No teeth may be a good thing...

yeaaaaaaaaah.....I followed you....you're a smart girl....not as good looking as Gina...but better looking than Vanessa....and you're right.....when it's dark good no teeth is a very good thing

I suspected that about Vanessa. But Gina...naaah, her face is too square. I never had a thing for her. Apparently you did. That's good. Otherwise, poor Gina.

I upvoted my own comment because I think it's the best and most profound piece of literature in the blockchain.....no I am joking, I am upvoting it because they say I earn money if I upvote my own comments

@ikigai in Steemit few people can listening.
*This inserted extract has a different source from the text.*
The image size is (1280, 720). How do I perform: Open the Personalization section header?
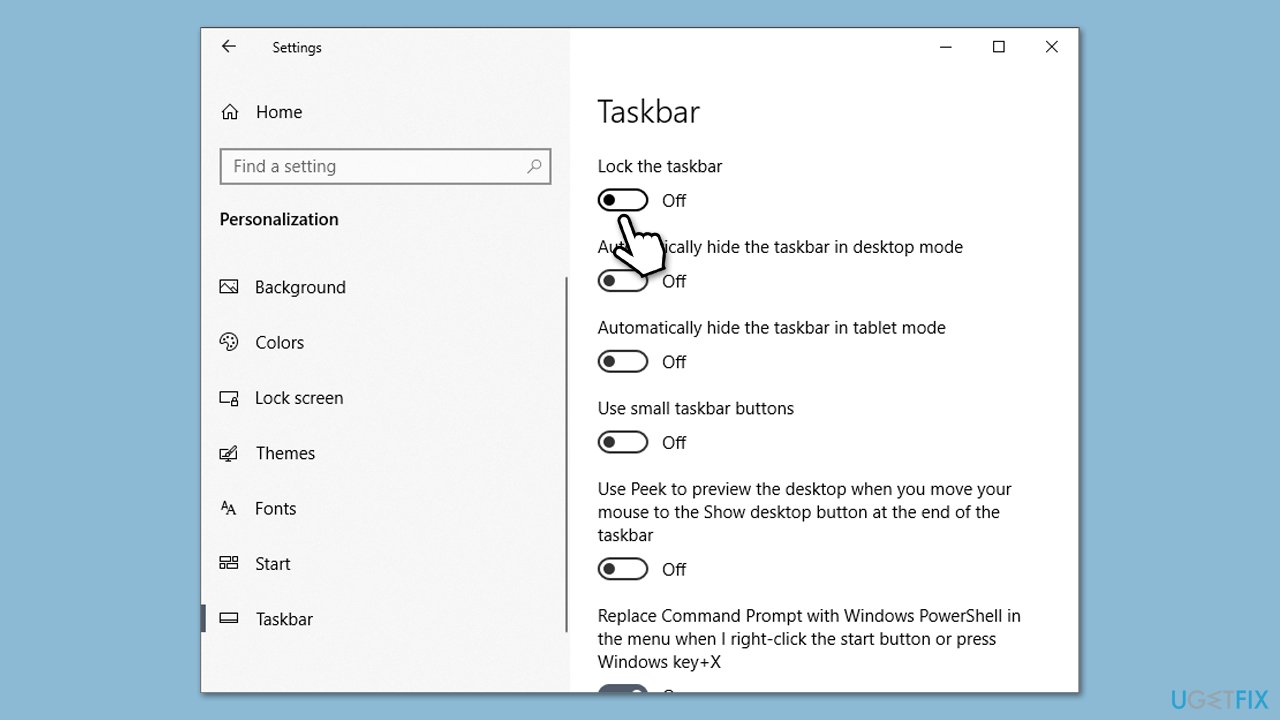coord(278,219)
There are those who care & Maybe Who Feel Like You ,They Will feel what you are going through , Writing is also a means of discharge and expression , Take your time and say what you want and what you feel and remove that weight that is on your hear , Never Lose Hope you never know what tomorrow may bring

I don't realize what to make out your post, thank you I presume

I don't know what to make out your post LOL thank you I guess :)

Great post.thanks for sharing us.Keep it up.
@ikigai

i love this...you don't know what you've done for me, thank you very much...this is a very nice post

it is very good post. all the people learn from here.So thank you very much for sharing it

keep moving forward and be awesome :D

Therapy looks like fun, I'll be your listener then.
Tell me in a couple of days, what's on your mind :d

listening bro listening don't worry we out here :)

you are doing great buddy rocking and rolling with hustling

time to build and rebuild again and again

I live in now, there is no luggage or any time or space for it.
Travel light and express, all the rest leave to the ones who read you.

I do not know you, you do not know me either, but ... Can two people go through the same thing? ... feeling drowned maybe ... well the situation that I face now is something like that, wanting to do many things and not having the possibility to do them (not for the time being), I hope soon they will be giving things in the best way, and then Steemit appears to post pure photos and talk about how great your life is, your circle of friends, your trips, and is behind all this? .. I think no one knows and they will not know either because we all keep hidden behind a PC doing post nice and possibly crying and very depressed.
I follow you step by step ... a walk on the beach barefoot can only be a great help ... For me it is, Regards

There is an incredibly famous song that says...
We all have pains....
we all have sorrows....

(it's the human condition!)

I LOVE your post. As a therapist, writer, and wannabe musician, I so understand the power of writing through the insanity.

BTW, thank you for your generous vote on my recent post. I had to find out who you were, and I stumbled upon your beautiful writing.

Oh, and your picture...... Wow!

I hope you took the first one so you can tell us all about it.

Keep on moving don't stop. Writing as therapy is great however I would not share my therapy writings with anyone. They are written to get it out of my system it works for me next to taking long walks. I hope you feel great soon.